Data records:
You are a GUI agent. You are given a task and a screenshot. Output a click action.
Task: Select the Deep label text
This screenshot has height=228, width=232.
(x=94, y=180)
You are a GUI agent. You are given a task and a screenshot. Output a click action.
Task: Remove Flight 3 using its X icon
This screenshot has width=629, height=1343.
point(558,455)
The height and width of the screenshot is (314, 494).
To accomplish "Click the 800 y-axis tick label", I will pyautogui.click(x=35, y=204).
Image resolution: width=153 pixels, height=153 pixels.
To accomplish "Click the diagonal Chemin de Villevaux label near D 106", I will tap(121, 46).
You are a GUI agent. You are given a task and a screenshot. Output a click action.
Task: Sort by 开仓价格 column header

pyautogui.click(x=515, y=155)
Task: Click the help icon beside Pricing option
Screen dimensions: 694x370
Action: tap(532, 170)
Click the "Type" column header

The task:
Using the records above, please repeat the line with "Task: Sort by 开仓价格 column header" and every line after it exactly, and give no other text.

Solution below:
Task: Sort by 开仓价格 column header

pyautogui.click(x=515, y=155)
Task: Click the help icon beside Pricing option
Screen dimensions: 694x370
Action: tap(532, 170)
Click the "Type" column header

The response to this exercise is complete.